Gemini is laughably behind the others though slightly better than Meta's current offering.
I find GPT-4 and Claude roughly on par with a slight edge to Claude. But when it fails, it does so catastrophically, whereas GPT-4 normally gives you at least something approaching a reasonable answer.
Another clear difference between them is that GPT-4 has a built-in code interpreter, and Claude doesn't. Some of the questions that GPT-4 gets correct that Claude doesn't are because GPT-4 can actually write code, run it, analyze the results, and self correct. Sometimes to a very impressive degree.
Also, Claude artifacts can display MermaidJS. You can give it a whole codebase and ask something like "generate a sequence diagram of this process" and it does a remarkable job of doing so, displaying results in realtime.
As a simple example from yesterday, we were generating a GitHub Action using GPT-4o and running into an issue.
The GitHub action does a diff of your code against `main` and then passes that diff to an LLM for a simple vulnerability analysis, returning a severity of high|medium|low plus a description.
Both GPT-4o and Claude 3.5 Sonnet kept getting caught up in the same problem, which is that the workflow they generated would log the contents of PR, which itself contained said workflow as YAML. This then caused the YAML to parse incorrectly.
A small example, but the issue was obvious to a developer reading the output. Both LLMs struggled to “understand” the issue, even when they were directly told what to do (they kept logging the diff for debug, which would continue to break it).
We got to a solution with both LLMs, but it required us to be quite explicit in our prompting.
Caveat: both GPT-4o and Claude 3.5 Sonnet were accessed via a self-hosted interface that hits the API directly, so your experience through the UIs may be different.
You can see examples of the prompts it generates in the repository linked below, including a customized version of their prompt generator[2]. This feature significantly improved my experience with LLMs in general, both Claude and local ones, and I now use Claude 3.5 Sonnet for pretty much all my coding, mostly in Go and, lately, Rust.
I mostly use it to improve existing code or to get started, not to generate entire code bases, so I can't say much about that.
I found it lacking in shell scripting though.
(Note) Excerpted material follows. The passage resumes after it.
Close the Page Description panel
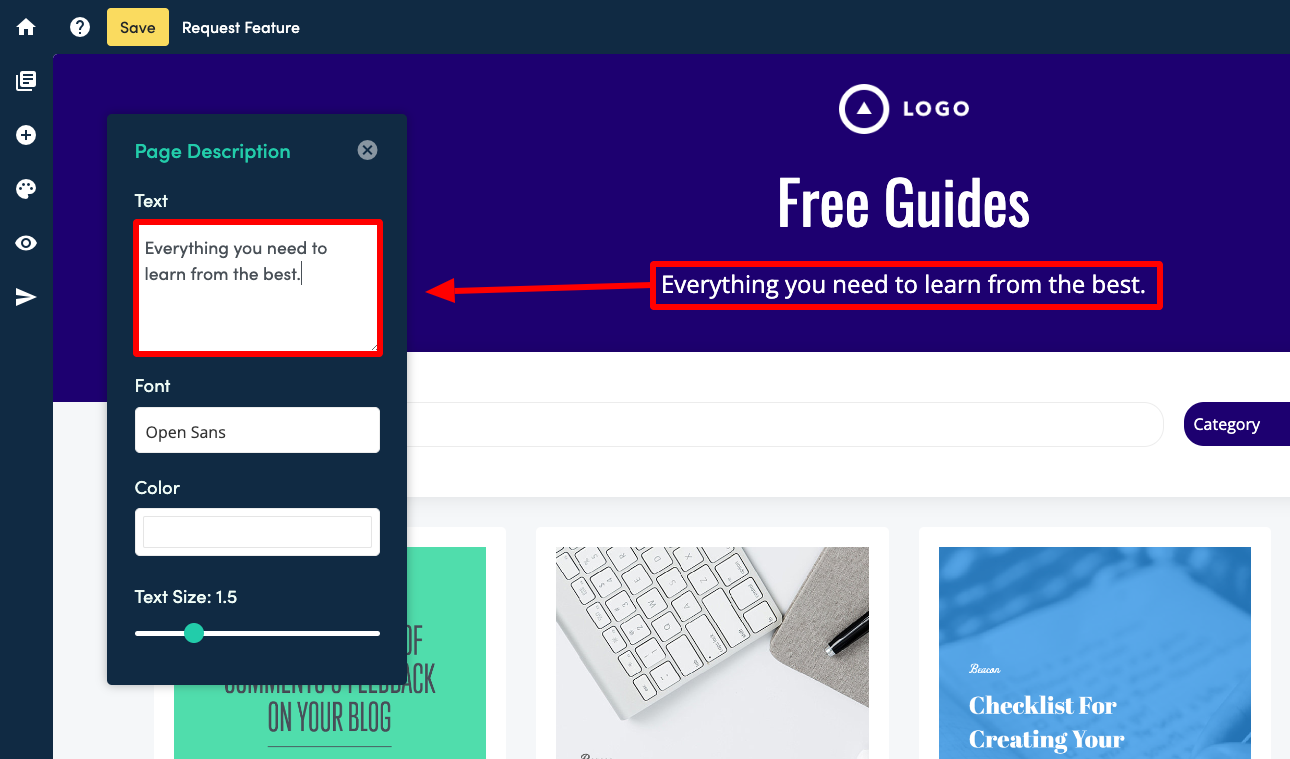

Nine out of ten times I need to fix the shell script it generates, to a point where I just gave up trying and went back to writing them from scratch.
Can't wait to see how much better Claude 3.5 Opus is, though.
[1]: https://docs.anthropic.com/en/docs/build-with-claude/prompt-...
But when you have complex code or a very long module, yes, Claude 3.5 performs a lot better.
ChatGPT is much more likely to miss small, but important details that can break the code in unexpected ways. And even when you point out the error to ChatGPT, it will double down on being confident in its solution and output exactly the same code again.
I've got to think Claude 3.5 had much better training data and training methodologies for code because it's much "smarter" at being logical and fitting pieces together into one coherent whole. For any random task, I'd trust Claude at coding 20-30% more than ChatGPT.
(BTW I think with some further AI-assisted work and using the tools interface, you could mostly match all the web interface features in an integration like this. And using API is less brutally rate limited.)
I only checked HN as I started getting service unavailable error pages in the middle of it helping me rewrite some code.
Only really tried it with embedded C and Next.js stuff and it can make a few unsafe mistakes but when I need a helper function it is much quicker than me finding one myself.
The part of the Claude UI that writes code in a sidebar next to the chat is much better than writing code inline like ChatGPT.
Tbh it's making a lot of mistakes when writing with the latest Next.js versions of the new modules.
Maybe because of the knowledge cutoff? Idk
(Or maybe it's a signal to stop coding in JavaScript...)
The way you can upload files to give context to your requests is amazing. Overall, the Claude experience is much better than anything else I've seen so far. I've tried talking to my colleagues about it, but the reception has been cold. I'm surprised to see developers being so uninterested in such an exciting tool.
The only annoying thing is that the UI gets laggy with a long history, even with a powerful machine. I have to bundle everything up and start a new chat, which is easy to do, at least. I also wish there were a better way to "branch" a chat, meaning trying two different approaches from a specific prompt and possibly going back in time.